* Exercise brief
For each line in the data that includes "computer", make a copy.

─── Source data ───

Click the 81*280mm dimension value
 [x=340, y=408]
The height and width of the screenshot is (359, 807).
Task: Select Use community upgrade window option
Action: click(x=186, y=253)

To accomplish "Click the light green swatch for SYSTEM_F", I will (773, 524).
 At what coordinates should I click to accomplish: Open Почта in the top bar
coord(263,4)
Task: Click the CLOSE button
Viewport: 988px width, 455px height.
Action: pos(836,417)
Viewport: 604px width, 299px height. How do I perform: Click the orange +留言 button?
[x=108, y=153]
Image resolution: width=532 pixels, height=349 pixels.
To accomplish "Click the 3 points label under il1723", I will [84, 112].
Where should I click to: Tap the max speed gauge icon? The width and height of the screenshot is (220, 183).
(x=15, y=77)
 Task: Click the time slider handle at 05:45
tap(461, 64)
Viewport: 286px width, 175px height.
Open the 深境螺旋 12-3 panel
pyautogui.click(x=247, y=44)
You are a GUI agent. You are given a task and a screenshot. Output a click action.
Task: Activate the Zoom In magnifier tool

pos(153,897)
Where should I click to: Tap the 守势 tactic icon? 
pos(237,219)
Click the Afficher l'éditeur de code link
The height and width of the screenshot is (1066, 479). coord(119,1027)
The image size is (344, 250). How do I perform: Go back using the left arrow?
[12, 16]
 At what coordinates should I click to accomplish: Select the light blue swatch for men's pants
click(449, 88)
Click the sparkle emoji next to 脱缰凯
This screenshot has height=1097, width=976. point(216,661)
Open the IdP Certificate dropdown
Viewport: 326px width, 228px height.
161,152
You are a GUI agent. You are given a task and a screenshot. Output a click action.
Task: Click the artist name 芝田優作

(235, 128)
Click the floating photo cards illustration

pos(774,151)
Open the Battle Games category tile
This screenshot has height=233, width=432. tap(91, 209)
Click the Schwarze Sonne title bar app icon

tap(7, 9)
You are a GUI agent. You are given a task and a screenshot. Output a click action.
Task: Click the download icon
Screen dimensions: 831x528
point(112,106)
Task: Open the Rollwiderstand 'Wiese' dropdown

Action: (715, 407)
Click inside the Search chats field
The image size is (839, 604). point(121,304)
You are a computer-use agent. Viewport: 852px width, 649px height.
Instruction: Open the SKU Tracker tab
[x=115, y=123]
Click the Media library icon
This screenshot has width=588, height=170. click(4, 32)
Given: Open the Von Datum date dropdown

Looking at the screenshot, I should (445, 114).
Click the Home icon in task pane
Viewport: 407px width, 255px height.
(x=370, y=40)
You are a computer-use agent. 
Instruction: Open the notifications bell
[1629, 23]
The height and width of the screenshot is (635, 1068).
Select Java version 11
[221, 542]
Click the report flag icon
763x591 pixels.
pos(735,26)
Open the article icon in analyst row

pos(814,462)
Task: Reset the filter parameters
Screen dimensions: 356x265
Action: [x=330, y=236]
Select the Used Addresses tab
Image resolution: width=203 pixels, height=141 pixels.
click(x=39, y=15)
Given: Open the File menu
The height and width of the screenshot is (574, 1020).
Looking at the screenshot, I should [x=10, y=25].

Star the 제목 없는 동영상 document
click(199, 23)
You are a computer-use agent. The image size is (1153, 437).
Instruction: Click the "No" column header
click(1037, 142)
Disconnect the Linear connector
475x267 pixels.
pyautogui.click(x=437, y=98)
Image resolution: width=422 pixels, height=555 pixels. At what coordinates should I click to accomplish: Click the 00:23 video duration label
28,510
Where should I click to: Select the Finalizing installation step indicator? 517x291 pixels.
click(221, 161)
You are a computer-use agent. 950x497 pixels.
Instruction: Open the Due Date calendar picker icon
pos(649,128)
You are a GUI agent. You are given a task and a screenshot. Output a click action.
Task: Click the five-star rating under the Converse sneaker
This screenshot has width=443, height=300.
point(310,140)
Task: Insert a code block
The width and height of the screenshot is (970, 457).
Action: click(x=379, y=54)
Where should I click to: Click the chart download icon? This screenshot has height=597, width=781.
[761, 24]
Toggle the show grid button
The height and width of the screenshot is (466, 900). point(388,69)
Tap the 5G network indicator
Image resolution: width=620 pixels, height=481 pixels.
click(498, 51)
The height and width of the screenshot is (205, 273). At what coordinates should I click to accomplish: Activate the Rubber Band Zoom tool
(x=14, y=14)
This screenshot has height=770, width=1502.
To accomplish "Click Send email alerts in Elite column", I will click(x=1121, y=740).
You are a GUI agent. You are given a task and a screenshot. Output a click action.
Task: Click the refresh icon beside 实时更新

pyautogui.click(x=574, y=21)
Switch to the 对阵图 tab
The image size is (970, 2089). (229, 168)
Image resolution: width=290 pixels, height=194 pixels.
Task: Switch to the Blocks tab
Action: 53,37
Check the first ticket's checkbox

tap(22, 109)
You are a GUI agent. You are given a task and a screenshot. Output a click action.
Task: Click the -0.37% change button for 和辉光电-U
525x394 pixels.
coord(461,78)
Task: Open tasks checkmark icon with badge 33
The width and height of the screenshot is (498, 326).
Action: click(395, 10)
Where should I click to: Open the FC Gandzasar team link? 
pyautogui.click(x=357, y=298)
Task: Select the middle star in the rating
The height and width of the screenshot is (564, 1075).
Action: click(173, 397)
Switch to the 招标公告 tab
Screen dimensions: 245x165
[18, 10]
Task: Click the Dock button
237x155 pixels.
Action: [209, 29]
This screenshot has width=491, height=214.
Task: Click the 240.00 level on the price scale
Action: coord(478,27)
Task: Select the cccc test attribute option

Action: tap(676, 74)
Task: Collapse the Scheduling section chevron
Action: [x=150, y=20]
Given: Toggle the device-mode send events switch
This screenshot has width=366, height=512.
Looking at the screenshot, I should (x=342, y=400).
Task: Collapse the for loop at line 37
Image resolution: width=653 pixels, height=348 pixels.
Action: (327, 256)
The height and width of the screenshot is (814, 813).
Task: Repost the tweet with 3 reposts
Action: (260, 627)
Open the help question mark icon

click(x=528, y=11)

───

* Response
You are a computer-use agent. Viewport: 852px width, 649px height.
You are a computer-use agent. 
You are a computer-use agent. The image size is (1153, 437).
You are a computer-use agent. 950x497 pixels.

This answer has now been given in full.